This past week, Governor Jim Justice held a conference where he gave a directive to immediately improve the conditions of secondary roads in Preston County.
A rapid response team of more than 100 employees from the West Virginia Division of Highways has started work this week in Preston County. Preston County Commissioner Samantha Stone said she is glad to see progress on the roads.
A total of ten crews are working on the early stages of road improvement projects in Preston County.

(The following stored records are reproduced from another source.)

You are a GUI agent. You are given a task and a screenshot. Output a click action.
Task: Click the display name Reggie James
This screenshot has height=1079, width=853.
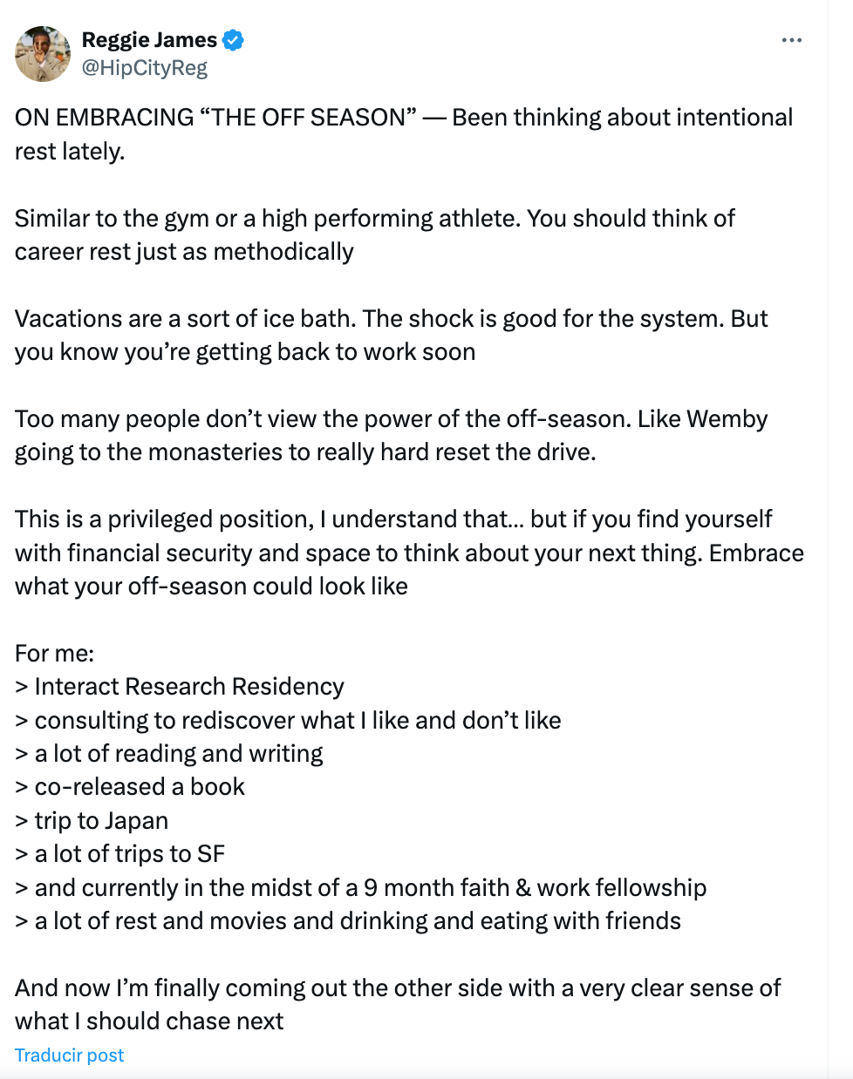pos(149,40)
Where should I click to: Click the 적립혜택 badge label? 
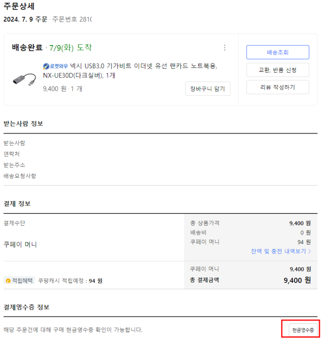click(19, 280)
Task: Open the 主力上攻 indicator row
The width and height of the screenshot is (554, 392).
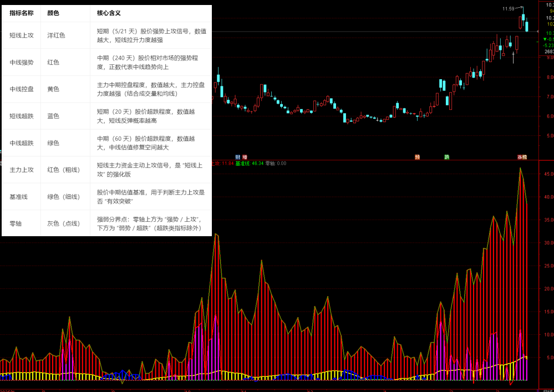Action: click(x=21, y=170)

“We’re excited that something is happening, and we’re seeing some progress, but I think the most important thing to focus on is we need a plan for longevity. We need to have the action. You know, once they get those ditches cleaned out in Preston County, and some of the roads repaired, and whatnot, we have to know how we’re going to continue to maintain that,” said Stone.
Stone said District 4 is in dire need of the maintenance. The projects will include shoulder stabilization, ditching, pipe clearance and pipe replacements.
“You know, I see the crews out. I’m in constant contact with the DOH, Darby Clayton and I feel very optimistic that Preston County is going to set the standard for the rest of the state to follow. I feel that these issues are across the state,” said Stone.
Stone said the repairs will be a process, but it will be worth it in the end.
“This is huge, the issues just didn’t get this way overnight. It’s a twenty-year issue in Preston County, I know, alone. So, it’s going to take a lot. It’s going to take time and effort on a lot of people’s parts to make this, to correct the issue,” said Stone.
Stone also said this is the first step in the economic development of the county.
“We’ve got to start from the ground up, and we have to build new roads and repair roads first to attract people to Preston County, then that’s a start in the right direction,” said Stone.